On the flip side, one of the big questions leading into their first match was whether Miocic would be able to handle Ngannou’s power and aggression. In that first round, we got the answer as Miocic did end up eating some huge shots while Ngannou was still fresh. He then executed a game plan to perfection, landing half a dozen takedowns, while also grinding the African fighter against the cage, making him carry all of Stipe’s weight. He mixed in just enough striking on the feet to increase the efficiency of his single and double leg shots. Over the next few years, he’s only shared the cage with one other fighter (Daniel Cormier). It would be hard to imagine Stipe doing anything other than trying to repeat that same gameplan. It’s also worth noting that the Ohio native has been to the championship rounds several times in his career and seems to look great in them (even getting a couple of TKO finishes along the way in the late rounds). This is a feat that is even more impressive in the heavyweight division where the fighters carry more weight and power. He’s shown the ability to follow a game plan as well as make changes to the game plan on the fly when instructed.


This is certainly a two true outcome sort of fight.
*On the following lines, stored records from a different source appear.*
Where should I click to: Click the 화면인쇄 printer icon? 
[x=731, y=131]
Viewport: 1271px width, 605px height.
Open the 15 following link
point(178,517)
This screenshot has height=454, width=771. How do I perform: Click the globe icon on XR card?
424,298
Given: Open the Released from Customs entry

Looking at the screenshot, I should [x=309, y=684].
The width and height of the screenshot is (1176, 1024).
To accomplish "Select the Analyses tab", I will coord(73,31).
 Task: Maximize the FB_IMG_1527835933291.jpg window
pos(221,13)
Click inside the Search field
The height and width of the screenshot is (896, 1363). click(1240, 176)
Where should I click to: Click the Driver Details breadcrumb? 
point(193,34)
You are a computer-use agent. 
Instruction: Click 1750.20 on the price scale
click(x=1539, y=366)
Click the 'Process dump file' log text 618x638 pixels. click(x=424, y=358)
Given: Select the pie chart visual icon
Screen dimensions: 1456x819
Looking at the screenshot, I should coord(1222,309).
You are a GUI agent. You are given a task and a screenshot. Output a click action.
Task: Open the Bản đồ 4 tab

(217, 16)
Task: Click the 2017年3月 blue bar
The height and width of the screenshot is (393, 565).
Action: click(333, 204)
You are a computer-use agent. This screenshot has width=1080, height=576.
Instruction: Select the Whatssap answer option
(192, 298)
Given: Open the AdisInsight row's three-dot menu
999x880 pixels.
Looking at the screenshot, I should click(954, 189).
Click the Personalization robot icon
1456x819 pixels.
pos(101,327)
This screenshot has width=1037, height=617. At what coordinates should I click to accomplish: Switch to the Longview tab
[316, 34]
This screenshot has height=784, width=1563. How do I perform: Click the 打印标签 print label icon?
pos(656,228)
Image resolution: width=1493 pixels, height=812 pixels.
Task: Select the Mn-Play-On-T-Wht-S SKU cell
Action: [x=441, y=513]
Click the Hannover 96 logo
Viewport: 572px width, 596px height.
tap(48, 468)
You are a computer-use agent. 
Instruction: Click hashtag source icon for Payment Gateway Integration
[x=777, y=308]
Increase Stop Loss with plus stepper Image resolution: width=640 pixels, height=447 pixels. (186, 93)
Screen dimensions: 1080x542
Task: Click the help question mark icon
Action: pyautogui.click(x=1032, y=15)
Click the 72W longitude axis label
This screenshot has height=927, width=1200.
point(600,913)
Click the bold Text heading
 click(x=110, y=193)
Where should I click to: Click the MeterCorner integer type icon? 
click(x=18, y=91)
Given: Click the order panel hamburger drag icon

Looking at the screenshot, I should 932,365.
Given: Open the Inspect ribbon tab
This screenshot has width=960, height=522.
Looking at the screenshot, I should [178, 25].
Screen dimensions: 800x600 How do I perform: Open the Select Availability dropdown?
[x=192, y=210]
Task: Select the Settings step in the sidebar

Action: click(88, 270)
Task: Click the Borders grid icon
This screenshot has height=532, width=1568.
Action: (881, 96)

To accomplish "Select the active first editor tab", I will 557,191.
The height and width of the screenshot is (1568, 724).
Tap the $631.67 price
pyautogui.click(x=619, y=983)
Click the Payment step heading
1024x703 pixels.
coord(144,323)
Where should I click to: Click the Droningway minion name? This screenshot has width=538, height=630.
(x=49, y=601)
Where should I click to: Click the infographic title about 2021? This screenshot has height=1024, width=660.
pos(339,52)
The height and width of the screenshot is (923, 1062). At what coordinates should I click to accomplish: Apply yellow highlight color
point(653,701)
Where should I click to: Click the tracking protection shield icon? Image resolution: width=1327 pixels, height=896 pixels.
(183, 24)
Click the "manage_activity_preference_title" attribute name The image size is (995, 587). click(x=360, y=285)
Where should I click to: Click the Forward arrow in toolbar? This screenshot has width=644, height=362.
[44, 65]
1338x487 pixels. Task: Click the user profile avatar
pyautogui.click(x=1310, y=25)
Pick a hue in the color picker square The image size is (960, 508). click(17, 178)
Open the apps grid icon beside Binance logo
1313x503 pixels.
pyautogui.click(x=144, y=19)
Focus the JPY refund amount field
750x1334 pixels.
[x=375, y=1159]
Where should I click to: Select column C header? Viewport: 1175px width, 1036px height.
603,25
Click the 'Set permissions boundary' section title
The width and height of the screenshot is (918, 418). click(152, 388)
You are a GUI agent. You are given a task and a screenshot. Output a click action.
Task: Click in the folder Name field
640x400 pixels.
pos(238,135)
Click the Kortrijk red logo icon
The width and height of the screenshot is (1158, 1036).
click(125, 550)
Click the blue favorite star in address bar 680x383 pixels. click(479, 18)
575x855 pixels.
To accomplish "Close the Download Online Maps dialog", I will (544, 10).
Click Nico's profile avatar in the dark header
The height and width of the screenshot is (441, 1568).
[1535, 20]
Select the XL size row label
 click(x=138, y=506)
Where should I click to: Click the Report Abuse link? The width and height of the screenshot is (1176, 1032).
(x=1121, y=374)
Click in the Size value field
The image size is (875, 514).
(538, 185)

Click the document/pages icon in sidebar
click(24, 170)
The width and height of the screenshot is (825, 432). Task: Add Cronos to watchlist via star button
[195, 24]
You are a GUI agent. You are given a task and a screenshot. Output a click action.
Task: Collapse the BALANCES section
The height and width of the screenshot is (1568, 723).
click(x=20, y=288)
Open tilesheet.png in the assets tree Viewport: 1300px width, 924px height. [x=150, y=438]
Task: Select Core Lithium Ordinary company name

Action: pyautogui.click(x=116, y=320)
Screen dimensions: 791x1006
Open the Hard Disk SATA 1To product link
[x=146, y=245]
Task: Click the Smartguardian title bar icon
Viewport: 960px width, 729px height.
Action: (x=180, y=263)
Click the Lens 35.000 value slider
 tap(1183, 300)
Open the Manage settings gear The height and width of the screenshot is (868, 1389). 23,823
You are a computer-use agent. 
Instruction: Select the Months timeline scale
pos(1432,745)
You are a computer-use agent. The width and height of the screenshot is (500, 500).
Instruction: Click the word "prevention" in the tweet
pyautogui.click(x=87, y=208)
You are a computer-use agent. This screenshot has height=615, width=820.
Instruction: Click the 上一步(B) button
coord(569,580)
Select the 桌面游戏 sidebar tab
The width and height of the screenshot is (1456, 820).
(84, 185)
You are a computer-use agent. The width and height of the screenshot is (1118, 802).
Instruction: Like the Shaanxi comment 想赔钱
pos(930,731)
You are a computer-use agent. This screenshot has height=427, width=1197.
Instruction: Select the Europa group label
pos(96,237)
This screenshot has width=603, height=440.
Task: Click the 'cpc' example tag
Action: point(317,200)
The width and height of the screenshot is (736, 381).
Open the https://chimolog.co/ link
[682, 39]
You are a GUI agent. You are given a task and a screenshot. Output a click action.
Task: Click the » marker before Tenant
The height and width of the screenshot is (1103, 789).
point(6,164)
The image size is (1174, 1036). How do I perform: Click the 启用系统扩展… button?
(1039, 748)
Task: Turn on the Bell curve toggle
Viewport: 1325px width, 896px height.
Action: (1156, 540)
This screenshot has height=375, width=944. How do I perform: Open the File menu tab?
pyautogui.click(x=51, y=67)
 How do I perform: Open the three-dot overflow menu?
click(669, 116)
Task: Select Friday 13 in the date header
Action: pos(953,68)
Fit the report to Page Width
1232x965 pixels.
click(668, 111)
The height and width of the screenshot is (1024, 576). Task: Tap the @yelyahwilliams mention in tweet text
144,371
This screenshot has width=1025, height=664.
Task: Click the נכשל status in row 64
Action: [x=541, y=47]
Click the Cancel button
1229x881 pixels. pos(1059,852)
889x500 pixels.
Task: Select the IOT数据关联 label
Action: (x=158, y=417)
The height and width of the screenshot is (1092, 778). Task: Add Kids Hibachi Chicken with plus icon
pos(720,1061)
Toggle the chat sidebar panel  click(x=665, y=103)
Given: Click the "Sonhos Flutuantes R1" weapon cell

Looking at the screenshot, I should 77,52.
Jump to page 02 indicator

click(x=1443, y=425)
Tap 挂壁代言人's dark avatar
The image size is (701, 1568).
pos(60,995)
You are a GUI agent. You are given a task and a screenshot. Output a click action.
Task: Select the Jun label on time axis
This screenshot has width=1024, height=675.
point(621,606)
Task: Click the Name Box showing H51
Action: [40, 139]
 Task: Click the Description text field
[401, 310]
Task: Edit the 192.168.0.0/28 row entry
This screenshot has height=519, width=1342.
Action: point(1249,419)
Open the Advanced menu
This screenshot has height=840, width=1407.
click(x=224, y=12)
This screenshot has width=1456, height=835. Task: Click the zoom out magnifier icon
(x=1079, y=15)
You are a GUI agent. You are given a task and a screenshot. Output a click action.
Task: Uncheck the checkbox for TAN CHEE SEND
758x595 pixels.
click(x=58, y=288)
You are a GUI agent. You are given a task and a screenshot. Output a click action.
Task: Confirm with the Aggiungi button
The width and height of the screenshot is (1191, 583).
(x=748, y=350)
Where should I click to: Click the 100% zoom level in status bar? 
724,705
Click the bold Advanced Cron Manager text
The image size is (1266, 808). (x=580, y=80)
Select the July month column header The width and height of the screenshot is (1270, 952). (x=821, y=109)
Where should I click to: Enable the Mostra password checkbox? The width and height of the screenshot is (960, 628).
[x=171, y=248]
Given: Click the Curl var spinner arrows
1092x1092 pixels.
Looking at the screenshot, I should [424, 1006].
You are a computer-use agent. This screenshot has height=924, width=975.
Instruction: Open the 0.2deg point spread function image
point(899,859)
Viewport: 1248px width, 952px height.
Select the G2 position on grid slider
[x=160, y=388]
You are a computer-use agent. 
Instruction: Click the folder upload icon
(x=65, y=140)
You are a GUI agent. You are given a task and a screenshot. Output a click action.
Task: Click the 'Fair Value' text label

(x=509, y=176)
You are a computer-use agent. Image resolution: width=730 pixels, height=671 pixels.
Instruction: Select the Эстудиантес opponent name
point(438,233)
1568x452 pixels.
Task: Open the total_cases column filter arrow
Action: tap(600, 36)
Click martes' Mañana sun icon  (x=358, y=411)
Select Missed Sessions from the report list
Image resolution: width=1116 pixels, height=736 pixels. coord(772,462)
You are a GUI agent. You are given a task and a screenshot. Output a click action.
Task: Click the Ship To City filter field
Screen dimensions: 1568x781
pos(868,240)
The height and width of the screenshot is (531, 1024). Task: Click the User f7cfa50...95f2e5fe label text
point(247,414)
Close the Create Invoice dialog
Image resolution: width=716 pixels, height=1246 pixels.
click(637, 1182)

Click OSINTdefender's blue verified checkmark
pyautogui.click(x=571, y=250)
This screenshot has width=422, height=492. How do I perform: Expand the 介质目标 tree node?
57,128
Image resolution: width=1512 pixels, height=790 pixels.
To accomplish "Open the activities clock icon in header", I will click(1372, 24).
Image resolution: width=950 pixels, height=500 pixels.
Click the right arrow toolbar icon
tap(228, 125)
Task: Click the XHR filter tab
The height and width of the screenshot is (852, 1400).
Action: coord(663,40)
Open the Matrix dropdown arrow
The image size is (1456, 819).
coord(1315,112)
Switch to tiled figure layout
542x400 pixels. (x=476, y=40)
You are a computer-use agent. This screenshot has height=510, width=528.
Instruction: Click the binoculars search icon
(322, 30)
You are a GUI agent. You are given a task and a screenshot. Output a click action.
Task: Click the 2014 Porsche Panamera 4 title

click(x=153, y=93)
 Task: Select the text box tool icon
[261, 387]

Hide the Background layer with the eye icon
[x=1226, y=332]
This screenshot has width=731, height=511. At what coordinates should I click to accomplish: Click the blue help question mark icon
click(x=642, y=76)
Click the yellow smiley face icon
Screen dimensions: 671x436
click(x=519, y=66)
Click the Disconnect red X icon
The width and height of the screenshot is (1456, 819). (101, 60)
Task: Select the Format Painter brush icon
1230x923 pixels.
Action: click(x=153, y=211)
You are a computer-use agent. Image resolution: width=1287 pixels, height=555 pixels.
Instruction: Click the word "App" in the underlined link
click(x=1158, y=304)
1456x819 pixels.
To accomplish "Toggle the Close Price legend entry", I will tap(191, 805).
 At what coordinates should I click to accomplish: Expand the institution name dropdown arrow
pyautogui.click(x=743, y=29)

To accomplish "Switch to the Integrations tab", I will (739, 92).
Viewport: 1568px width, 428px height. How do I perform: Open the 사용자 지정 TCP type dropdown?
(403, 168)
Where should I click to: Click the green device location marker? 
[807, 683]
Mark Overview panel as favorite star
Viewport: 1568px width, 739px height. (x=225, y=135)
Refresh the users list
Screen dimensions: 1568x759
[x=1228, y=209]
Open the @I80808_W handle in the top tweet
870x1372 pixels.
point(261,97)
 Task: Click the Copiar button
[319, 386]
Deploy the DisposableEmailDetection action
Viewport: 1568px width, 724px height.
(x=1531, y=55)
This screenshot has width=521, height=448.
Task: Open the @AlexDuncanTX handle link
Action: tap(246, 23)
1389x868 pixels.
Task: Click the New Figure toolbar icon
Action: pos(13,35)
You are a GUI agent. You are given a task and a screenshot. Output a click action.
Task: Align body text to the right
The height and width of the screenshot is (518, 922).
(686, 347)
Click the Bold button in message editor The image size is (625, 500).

Either Ngannou catches Stipe with a big right hand and puts him out, or Stipe takes Ngannou into deep waters and drowns him on route to a decision again (or possibly late finish). Do we think Ngannou has grown enough as a mixed martial artist, and specifically improved his cardio and defensive wrestling? There’s a very small sample size but Ngannou has in fact stuffed every takedown attempted on him since his first loss to the champ (although he finished 3 of those fighters in under a minute). He also has the benefit of training with and being cornered by Welterweight champion (and wrestling expert), Kamaru Usman for this fight. Certainly not enough evidence to answer the question confidently by any stretch but it does tell us he’s taking measures to fix that glaring weakness. He’ll have the small cage which could prove beneficial and also won’t have an arena packed with a screaming crowd (the place was going nuts during their first fight and certainly could have expedited that adrenaline dump last time). It certainly could go either way but we are going to back Ngannou to catch Miocic with a monster punch early.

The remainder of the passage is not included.